Clémence de Grandval (21 January 1828 – 15 January 1907), born as Marie Félicie Clémence de Reiset and also known as Vicomtesse de Grandval and Marie Grandval, was a French composer of the Romantic era. She was a person and composer of stature during her life, although less remembered subsequently. Many of her works were published under pseudonyms.

==Biography==
Marie Félicie Clémence de Reiset was the youngest of four children, born in 1828 into a well-to-do family in the Chateau de la Cour du Bois at Saint-Rémy-des-Monts. Her father was an Officier de la Légion d'honneur and a talented pianist, while her mother wrote and published stories. Her parents received many composers and artists, including Jean-Baptiste-Philémon de Cuvillon, Auguste-Joseph Franchomme, Louis-Nicolas Cary and Paul Scudo.

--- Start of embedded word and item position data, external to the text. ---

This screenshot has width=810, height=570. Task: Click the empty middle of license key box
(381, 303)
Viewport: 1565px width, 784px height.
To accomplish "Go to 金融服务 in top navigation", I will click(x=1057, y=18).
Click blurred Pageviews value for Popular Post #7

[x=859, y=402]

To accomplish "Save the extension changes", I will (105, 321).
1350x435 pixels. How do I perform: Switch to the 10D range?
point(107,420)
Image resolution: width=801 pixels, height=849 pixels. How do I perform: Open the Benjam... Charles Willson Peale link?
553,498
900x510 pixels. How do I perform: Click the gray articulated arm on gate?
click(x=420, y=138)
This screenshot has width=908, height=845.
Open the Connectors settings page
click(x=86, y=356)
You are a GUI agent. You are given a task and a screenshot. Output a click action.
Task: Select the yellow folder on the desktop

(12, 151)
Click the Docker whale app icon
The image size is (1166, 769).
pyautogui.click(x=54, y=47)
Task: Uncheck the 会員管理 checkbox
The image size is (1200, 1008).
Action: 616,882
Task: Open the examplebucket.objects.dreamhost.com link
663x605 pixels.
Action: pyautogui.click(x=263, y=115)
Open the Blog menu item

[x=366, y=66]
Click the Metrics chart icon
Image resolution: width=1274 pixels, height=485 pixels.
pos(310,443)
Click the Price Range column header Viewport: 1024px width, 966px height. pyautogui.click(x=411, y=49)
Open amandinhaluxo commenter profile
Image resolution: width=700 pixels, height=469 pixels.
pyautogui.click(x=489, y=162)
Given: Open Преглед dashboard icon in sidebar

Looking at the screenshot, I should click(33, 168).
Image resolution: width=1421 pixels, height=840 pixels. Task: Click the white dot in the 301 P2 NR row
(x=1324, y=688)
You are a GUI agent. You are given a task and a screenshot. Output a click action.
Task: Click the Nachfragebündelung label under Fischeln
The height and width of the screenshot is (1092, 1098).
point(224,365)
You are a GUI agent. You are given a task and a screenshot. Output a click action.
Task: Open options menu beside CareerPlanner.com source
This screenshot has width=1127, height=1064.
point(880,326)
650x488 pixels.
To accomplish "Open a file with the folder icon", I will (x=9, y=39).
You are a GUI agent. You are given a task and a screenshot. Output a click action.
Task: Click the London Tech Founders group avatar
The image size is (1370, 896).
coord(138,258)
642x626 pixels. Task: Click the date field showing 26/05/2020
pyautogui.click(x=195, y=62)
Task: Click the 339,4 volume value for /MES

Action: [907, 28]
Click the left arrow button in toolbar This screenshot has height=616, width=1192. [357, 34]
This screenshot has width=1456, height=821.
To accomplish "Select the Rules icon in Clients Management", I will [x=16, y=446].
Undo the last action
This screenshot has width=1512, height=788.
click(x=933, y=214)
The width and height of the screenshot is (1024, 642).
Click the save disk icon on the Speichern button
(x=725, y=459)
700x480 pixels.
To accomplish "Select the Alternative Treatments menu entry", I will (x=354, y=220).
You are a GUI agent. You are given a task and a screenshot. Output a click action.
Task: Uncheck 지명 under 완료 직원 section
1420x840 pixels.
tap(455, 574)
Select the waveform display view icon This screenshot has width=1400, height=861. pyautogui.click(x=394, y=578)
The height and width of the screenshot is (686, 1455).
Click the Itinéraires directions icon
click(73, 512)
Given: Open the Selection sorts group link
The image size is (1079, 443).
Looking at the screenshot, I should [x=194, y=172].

At a very young age, she received composition lessons from composer and family friend Friedrich Flotow, and later studied with Frédéric Chopin. Because her family was wealthy, she was able to work as a composer without financial concerns. She married the Vicomte de Grandval and they had two daughters, Isabelle and Thérèse. She subsequently studied for two years with Camille Saint-Saëns (he dedicated his Oratorio de Noel to her), and continued to work as a composer after her marriage. However, her social position led her to publish several of her works under pseudonyms. These included Caroline Blangy, Clémence Valgrand, Maria Felicita de Reiset, and Maria Reiset de Tesier.

Grandval was a vegetarian and a spiritualist, and for this was deemed eccentric. She performed her own compositions extensively; Cecile Chaminade also gave a performance consisting exclusively of Grandval's music.

Grandval was the recipient of the inaugural Prix Rossini, winning in 1881 with her librettist Paul Collin. Her earliest works were sacred and performed in churches, but she went on to write a number of operas and various popular songs and instrumental works, including many pieces for oboe. Unfortunately, the orchestral scores of some of her pieces have been lost.

During the 1870s, Grandval played a major role in the Société Nationale de Musique, and was the most played composer in this society. She also gave much money to the organisation. During the second part of the 19th century, she was a very popular composer who was admired by many critics. She died in Paris in 1907.

==Notable compositions==

Unlike many of her contemporaries, Grandval wrote many pieces for oboe, and wrote several operas.

===Opera===
- Le sou de Lise (1860)
- Les fiancés de Rosa (1863)
- La comtesse Eva (1864
- La pénitente (1868)
- Piccolino (1869)
- Mazeppa (1892)

===Choral===
- Mass (1867)
- Stabat mater (1870), cantata
- Sainte-Agnès (1876), oratorio
- La fille de Jaïre (1881), oratorio

===Concertante===
- Oboe concerto in D minor, Op. 7

===Chamber===
- 2 pieces for clarinet and piano (1885)
- 4 pieces for cor anglais and piano
- Deux Pieces, ob, vc, pf, 1884; published by June Emerson: WP references: https://www.juneemersonwindmusic.com/DEUX-PIECES-Romance-Gavotte.html

===Songs===
- "Noël!" (1901)

==Awards==
- 1880: Concour Rossini, for her oratorio La fille de Jaïre.
- 1890: Cartier Prize, Conservatoire de Paris, for her chamber music.